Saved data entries

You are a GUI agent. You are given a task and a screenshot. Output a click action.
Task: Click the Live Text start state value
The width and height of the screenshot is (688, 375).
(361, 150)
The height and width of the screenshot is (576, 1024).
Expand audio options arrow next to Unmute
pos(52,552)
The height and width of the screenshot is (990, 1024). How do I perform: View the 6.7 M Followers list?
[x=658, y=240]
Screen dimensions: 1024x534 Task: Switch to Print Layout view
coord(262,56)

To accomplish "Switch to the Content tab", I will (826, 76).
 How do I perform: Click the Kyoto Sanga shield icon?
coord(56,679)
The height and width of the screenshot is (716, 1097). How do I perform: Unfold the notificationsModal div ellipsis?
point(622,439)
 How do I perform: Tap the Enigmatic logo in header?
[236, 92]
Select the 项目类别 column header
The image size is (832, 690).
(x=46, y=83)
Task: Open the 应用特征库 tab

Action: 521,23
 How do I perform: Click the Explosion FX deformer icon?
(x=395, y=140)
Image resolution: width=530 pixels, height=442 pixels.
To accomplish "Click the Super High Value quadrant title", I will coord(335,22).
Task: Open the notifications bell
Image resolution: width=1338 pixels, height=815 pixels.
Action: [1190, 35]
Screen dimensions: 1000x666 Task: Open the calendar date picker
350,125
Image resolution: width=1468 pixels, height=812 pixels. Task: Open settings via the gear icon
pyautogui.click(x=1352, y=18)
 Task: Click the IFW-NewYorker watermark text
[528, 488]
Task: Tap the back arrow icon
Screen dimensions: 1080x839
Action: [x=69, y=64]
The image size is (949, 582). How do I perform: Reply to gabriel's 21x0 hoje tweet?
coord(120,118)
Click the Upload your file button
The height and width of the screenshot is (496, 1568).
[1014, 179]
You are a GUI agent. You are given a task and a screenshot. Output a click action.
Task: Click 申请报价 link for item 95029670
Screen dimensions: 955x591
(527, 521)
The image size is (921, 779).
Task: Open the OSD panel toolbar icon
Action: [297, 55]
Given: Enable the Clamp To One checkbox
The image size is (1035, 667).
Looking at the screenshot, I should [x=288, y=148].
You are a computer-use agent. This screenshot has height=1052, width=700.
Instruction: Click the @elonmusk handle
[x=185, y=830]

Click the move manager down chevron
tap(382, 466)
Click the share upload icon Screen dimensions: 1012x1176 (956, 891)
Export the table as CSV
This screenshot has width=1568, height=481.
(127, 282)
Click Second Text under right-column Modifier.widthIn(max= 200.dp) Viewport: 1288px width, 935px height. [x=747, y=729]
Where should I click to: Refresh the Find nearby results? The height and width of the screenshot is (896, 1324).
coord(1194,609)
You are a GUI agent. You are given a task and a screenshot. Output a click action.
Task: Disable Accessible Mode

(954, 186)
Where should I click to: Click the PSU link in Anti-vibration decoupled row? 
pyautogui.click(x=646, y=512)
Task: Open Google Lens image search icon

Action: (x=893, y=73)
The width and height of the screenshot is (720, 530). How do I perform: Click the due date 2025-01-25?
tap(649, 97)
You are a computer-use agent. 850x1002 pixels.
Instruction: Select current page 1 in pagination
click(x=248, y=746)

* [WORK ORDER]:
Produce an exact copy of each line from the one holding "Where should I click to: Click" through the last line of the records, both included, and nothing more.

* [RESPONSE TO THIS EXERCISE]:
Where should I click to: Click the PSU link in Anti-vibration decoupled row? 
pyautogui.click(x=646, y=512)
Task: Open Google Lens image search icon

Action: (x=893, y=73)
The width and height of the screenshot is (720, 530). How do I perform: Click the due date 2025-01-25?
tap(649, 97)
You are a computer-use agent. 850x1002 pixels.
Instruction: Select current page 1 in pagination
click(x=248, y=746)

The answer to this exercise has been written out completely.